The star of Bravo TV’s The Millionaire Matchmaker is a familiar face to fans of the “docu-soap,” as she calls it. Season one focused on straight-shooting Stanger steering very rich, often difficult men to the women of their dreams. With season two, which premiered February 12, “You’re going to see a lot more heart,” she says. “It’s a terrible, terrible situation with the economy, and nobody wants to see millionaires flaunting it.”

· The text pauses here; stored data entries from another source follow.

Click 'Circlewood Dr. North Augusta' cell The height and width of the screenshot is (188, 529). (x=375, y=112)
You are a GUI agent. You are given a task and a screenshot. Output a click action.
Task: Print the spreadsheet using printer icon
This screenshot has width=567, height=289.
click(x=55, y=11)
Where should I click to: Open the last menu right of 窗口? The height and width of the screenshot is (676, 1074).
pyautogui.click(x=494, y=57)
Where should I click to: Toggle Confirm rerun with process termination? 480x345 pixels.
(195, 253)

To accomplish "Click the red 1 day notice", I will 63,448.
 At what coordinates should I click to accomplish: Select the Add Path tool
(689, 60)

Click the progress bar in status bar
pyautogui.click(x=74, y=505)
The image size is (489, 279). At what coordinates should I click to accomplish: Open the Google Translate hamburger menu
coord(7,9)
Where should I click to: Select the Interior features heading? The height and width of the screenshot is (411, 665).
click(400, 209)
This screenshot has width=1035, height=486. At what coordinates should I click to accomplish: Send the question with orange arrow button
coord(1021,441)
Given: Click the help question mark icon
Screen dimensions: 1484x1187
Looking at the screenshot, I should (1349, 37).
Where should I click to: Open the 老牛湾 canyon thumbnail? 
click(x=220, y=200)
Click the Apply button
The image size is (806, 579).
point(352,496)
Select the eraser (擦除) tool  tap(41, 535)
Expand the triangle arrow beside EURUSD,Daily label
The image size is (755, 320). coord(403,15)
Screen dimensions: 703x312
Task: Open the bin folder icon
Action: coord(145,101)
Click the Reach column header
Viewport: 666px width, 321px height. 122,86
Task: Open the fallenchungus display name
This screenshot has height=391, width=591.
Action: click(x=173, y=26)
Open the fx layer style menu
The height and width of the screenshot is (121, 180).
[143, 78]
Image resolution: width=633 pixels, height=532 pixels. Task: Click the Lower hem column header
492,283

Though it’s hard to imagine the fast-talking entrepreneur as anything but an overnight sensation, Stanger had many careers before her current incarnation as celebrity matchmaker. Those included post-college layovers in New York’s garment center, a Boca Raton, Florida, matchmaking business, and even a California-based Fortune 500 company. She admits that ditching her day job to start the Millionaire’s Club, an upscale dating service, in 1999 was “the scariest moment in my life.”

Stanger, who lives between L.A. and South Florida, has added the role of author to her entrepreneurial arsenal with Become Your Own Matchmaker: Eight Easy Steps for Attracting Your Perfect Mate (Simon and Schuster, 2009). She’s also taking her ultra-direct brand of dating advice to U.S. college campuses (a UM engagement was tentative at press time) and plans to launch a dating Web site for the coed crowd.

Even at UM, Stanger was always fixing up her friends. In fact, it was in college that she recognized the market share inherent in matters of the heart, selling $5,000 worth of “erotic chocolate” on campus one year for Valentine’s Day.

Now addressing the next generation of lonely hearts, Stanger, who’s 47 and enjoying long-term love, advises, “Even if he’s got a few pennies, make him ask you to do something, take you to the movies, buy you a beer. Make him work for it.” She finds young women too quick to indulge their sweet tooth for amorous activities and suggests more selectivity. After all, she says, “There’s so much candy in the candy store when you’re in your 20s.”